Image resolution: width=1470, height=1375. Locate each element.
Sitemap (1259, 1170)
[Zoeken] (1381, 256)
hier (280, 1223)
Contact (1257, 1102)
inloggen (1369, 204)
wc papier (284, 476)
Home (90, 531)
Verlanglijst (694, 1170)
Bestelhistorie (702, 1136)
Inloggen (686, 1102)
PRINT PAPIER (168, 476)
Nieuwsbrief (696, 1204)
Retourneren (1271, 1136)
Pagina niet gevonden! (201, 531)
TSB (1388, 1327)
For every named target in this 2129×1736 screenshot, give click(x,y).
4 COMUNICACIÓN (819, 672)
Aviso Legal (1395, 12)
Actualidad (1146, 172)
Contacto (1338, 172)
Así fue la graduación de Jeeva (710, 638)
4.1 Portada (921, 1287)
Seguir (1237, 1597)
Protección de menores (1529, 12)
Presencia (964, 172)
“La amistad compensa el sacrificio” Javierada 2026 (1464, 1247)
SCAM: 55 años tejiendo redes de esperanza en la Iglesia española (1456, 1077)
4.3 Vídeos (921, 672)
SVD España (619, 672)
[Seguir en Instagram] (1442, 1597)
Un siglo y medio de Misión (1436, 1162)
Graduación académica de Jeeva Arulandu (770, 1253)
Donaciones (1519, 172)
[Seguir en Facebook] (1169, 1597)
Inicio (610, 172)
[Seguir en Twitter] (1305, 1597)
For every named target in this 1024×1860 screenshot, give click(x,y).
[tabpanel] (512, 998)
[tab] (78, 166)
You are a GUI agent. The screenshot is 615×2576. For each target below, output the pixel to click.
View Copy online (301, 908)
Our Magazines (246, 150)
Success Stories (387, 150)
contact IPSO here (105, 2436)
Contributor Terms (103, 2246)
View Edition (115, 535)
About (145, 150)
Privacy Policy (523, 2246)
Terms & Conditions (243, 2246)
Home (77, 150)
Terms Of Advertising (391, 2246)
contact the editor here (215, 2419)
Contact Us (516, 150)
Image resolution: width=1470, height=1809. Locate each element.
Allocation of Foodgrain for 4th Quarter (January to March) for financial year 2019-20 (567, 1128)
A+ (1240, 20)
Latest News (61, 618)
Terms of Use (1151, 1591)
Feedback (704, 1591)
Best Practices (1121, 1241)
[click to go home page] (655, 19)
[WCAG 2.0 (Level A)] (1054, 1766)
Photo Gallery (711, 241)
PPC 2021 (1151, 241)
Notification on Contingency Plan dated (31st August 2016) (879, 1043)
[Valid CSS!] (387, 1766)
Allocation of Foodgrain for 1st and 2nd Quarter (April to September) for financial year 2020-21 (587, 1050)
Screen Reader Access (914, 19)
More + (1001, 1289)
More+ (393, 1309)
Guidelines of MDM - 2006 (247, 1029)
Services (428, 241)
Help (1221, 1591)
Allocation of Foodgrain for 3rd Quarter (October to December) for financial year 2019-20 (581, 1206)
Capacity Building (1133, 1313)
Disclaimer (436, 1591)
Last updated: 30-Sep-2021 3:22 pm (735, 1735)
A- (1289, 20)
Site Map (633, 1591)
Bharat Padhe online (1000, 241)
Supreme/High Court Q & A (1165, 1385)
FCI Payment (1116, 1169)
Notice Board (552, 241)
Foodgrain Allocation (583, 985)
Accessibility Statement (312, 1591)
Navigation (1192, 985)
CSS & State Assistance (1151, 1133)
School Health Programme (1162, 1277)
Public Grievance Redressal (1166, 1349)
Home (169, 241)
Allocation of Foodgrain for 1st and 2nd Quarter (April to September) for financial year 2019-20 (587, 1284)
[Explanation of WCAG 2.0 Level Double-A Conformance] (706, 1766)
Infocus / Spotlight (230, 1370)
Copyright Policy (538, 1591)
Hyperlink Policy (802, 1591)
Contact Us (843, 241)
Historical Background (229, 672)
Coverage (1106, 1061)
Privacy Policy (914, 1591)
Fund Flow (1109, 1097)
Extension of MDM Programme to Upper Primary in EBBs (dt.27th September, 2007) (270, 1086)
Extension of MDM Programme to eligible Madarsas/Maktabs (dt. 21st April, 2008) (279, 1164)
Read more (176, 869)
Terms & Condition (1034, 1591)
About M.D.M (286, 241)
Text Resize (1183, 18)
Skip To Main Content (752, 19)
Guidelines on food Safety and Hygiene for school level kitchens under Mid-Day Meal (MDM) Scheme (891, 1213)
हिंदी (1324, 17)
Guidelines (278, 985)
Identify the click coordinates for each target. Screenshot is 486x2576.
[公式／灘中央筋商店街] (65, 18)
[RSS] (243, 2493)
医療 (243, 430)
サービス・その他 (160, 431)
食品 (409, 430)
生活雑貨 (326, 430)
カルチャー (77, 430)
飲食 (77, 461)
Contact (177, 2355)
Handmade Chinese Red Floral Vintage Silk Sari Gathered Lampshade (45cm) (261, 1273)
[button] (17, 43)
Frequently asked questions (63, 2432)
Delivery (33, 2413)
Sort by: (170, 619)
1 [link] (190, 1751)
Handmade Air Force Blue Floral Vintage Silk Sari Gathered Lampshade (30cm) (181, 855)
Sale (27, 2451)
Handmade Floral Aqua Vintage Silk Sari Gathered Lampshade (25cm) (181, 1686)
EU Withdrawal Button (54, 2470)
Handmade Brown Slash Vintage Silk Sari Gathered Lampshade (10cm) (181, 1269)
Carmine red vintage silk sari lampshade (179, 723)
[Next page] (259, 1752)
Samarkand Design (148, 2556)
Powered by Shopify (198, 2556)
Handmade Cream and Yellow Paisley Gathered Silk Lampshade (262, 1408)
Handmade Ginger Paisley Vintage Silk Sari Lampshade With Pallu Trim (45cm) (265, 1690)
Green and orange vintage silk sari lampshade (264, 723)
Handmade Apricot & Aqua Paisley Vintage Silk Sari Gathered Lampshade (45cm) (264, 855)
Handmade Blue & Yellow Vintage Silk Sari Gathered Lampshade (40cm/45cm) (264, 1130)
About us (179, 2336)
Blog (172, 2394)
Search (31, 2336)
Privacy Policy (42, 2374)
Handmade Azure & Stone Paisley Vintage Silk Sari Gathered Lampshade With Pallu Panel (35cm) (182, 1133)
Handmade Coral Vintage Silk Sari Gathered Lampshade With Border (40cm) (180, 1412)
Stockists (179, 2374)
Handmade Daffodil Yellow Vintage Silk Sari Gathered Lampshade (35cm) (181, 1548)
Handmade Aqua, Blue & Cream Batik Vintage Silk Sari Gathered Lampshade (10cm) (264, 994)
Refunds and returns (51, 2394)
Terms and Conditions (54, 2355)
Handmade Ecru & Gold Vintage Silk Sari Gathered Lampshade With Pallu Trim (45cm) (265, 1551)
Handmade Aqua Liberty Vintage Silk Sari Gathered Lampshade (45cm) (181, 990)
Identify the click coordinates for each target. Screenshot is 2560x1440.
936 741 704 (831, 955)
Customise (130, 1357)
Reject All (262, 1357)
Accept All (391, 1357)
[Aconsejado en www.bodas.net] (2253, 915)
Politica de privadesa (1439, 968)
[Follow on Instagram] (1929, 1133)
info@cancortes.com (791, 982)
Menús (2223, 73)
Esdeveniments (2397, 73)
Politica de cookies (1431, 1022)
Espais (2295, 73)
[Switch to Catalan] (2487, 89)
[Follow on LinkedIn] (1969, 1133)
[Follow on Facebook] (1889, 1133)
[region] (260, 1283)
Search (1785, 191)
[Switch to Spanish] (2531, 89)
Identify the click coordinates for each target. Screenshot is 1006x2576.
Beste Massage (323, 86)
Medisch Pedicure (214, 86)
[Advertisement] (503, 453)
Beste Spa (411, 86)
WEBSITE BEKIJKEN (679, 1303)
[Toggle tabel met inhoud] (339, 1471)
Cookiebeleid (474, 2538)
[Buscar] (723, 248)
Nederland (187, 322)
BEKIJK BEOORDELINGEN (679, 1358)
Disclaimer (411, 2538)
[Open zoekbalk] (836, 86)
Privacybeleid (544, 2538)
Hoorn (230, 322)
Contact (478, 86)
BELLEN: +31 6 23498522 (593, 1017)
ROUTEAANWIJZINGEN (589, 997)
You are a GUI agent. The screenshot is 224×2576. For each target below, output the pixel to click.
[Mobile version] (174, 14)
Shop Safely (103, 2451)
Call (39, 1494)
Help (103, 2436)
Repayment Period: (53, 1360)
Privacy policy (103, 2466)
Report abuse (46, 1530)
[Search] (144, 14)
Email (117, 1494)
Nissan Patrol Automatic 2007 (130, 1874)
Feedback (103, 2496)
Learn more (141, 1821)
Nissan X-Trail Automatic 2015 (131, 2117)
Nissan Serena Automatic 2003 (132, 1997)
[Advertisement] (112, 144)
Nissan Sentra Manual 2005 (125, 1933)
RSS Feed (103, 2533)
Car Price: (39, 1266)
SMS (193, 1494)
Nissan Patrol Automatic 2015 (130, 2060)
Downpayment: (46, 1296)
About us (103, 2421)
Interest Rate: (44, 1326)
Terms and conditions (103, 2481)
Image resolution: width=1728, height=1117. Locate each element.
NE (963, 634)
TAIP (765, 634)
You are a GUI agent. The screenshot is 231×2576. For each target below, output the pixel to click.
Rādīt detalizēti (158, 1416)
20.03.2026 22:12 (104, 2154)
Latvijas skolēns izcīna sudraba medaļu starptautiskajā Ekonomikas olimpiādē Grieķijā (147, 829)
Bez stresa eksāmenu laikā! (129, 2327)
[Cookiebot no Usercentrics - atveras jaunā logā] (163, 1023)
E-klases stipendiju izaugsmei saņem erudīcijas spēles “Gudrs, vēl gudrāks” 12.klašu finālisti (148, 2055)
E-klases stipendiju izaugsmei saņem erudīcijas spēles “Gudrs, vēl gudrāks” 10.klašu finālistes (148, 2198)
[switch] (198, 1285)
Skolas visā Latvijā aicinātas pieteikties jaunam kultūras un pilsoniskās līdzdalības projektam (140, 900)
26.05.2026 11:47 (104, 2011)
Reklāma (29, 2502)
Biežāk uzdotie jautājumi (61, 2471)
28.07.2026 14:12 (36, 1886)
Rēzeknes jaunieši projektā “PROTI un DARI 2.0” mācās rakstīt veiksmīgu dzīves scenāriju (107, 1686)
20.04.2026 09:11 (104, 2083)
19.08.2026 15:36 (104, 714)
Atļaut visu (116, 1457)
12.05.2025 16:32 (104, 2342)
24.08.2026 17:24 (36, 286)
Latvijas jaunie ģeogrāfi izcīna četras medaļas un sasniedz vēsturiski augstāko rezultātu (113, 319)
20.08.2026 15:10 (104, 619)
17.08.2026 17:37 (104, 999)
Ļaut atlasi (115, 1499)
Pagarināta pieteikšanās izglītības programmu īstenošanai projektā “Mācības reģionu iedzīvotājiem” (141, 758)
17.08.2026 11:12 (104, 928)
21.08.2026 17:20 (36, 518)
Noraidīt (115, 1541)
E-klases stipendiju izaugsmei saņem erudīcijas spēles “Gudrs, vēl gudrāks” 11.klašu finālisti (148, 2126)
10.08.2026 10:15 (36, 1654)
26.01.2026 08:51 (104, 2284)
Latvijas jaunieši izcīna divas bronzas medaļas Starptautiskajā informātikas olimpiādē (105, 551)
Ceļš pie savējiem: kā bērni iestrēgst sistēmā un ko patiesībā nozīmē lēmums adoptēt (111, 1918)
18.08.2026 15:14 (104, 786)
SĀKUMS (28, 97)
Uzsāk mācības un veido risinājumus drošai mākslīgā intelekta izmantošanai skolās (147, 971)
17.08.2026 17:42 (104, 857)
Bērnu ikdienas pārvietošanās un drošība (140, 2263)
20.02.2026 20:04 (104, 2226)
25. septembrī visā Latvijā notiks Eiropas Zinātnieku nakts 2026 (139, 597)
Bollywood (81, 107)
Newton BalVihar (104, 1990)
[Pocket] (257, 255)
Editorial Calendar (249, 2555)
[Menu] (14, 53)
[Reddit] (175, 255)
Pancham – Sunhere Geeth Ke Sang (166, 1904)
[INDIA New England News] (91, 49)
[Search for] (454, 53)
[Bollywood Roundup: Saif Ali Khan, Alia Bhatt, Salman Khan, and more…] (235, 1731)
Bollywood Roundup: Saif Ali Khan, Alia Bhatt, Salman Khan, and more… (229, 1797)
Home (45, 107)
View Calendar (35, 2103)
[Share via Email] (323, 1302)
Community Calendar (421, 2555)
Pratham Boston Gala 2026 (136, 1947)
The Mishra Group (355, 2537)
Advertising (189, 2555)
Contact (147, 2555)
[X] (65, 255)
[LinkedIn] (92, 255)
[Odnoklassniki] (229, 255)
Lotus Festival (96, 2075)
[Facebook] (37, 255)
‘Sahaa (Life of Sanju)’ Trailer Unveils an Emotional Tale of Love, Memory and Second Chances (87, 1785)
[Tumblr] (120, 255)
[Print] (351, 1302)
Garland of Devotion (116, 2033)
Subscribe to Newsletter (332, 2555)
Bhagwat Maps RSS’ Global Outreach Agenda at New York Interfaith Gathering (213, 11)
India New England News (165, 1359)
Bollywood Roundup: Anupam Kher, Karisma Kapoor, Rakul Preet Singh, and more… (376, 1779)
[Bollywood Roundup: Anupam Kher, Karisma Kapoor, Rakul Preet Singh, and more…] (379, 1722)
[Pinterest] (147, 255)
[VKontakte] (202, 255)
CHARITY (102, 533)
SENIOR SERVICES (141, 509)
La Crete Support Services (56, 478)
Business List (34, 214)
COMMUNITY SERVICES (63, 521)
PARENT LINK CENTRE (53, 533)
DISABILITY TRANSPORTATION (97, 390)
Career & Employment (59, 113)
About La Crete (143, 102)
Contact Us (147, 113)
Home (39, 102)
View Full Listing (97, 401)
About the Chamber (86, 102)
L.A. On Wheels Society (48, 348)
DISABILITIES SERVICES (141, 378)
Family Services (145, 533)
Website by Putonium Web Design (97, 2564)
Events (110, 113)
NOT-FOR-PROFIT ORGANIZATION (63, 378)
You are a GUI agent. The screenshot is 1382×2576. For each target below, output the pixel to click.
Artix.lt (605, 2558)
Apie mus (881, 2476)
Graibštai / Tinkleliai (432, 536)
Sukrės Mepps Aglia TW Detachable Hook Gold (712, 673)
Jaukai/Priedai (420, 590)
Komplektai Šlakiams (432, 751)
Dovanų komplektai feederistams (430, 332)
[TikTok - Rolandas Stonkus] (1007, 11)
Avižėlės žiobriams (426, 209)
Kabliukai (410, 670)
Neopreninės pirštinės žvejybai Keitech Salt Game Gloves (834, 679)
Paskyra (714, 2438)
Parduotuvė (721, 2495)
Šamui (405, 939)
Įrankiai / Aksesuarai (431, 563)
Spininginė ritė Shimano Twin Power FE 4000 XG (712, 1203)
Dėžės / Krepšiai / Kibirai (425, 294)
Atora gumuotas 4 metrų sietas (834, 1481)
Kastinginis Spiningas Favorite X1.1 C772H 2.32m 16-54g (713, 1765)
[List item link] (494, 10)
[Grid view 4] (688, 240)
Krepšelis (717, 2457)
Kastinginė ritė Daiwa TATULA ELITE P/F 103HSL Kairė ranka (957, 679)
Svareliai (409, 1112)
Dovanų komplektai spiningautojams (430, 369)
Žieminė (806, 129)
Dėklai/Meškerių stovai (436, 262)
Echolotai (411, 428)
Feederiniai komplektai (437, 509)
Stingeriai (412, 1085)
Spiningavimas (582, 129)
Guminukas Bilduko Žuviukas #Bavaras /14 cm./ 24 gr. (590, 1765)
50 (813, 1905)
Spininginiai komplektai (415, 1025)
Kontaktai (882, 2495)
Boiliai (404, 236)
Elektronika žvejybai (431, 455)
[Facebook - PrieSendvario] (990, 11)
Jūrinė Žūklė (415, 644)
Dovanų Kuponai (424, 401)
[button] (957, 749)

──────

TASK TO COMPLETE - The answer is every line in the data where the word "Cream" appears.

FINISHED EXERCISE -
Handmade Cream and Yellow Paisley Gathered Silk Lampshade (262, 1408)
Handmade Aqua, Blue & Cream Batik Vintage Silk Sari Gathered Lampshade (10cm) (264, 994)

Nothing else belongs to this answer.